Related Use Cases (if any):

OPC UA allows for creation of function description which can be linked to properties that represent the progress of a function call. In BACnet, a command object can be used for a similar purpose. In both cases, the semantics of the underlying controls, actuation and physics is abstracted away. For example, though the progress of a command can be monitored, modified, and canceled if required, the implication is not conveyed (what happens on cancellation? does the process return to initial state? is the progress solely uni-dimensional? etc.)

Existing solutions:

In an early implementation of WoT -based building automation controller, we created "ephemeral" Things which represented the control, actuation, or physical process (note: actuators being usually elector-mechanical devices, are also a physical process in a way -- for example, the positioning motor and associated gears of valve take a certain time to open the valve plunger). On invoking a TD action, the caller was returned a link to the "ephemeral" Thing which has property affordances to monitor the process progress and actions to modify the course. Pre- and Post-conditions (through proprietary extension of the TD ontology) were added as metadata of an action. Additionally, "reading" an action (e.g. GET on an action) would return the link to an ephemeral thing if an action completion is pending.

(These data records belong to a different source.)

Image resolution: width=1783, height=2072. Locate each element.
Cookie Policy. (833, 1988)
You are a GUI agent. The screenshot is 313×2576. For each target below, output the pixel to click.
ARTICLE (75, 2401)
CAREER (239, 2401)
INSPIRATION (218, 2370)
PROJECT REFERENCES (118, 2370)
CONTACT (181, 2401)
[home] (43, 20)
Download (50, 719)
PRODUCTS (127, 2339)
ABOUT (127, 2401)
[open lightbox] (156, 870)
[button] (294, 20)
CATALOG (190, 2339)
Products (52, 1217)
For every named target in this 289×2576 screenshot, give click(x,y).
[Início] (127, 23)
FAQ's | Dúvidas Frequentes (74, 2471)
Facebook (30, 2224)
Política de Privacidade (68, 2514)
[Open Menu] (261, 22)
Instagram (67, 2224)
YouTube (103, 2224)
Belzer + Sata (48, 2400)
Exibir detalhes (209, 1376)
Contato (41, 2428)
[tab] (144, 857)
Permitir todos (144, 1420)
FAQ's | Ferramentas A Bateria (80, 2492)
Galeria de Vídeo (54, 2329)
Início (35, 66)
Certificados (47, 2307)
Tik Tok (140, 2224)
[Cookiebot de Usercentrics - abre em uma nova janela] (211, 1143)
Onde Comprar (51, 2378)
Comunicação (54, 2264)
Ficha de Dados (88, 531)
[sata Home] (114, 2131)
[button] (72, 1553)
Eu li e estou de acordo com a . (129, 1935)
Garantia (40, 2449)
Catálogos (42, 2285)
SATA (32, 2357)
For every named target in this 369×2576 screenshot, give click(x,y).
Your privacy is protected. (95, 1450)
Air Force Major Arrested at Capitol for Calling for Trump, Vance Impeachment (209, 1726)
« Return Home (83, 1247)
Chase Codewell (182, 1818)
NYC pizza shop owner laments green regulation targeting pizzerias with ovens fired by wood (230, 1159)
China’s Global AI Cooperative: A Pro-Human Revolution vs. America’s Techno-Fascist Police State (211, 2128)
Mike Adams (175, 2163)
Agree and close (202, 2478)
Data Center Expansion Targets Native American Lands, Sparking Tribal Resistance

The following snippet of such a TD illustrates the extensions to the TD:Action which helps the caller understand the lifecycle of the action: (Note: the snippet below is a pseudo respresentation of the real TD -- this is to ease the understanding of the extensions):

  "baont:hasModel": "hvac:HotWaterBoiler",
  "actions": {
    "Generate": {
      "title": "Start Heat Production",
      "@type": "hvac:Action_DemandEnergy",
      "baont:actionModel": "baont:Asynchronous",
      "fsmont:hasStateMachine": "hvac:FSM_BoilerController",
      "fsmont:transitionAction": "hvac:onDemandSignal",
      "baont:hasPrecondition": "this.flow > 10 and airdamper.open",
      "baont:hasPostcondition": "(combustionActive and outletTemperature > history(this.outletTemperature, 600)) or Failure",
      "forms": [
        {
          "op": [
            "invokeaction"
          ],
          "href": "/generate"
        }
      ]
    }
  },

Identified Requirements by the TF:

To be filled after submission. Examples of requirements include usage of specific communication protocols, media types, platforms, security and privacy mechanisms, or accesibility.

Comments:

[egekorkan]

@codepasta thank you for the scenario proposal! We are now going to extract the requirements from each use case and we need you to extend your first comment (also the other scenario at #28) with the types of requirements listed at https://github.com/w3c-cg/webagents/issues/34. You can have a look at an example at https://github.com/w3c-cg/webagents/issues/24.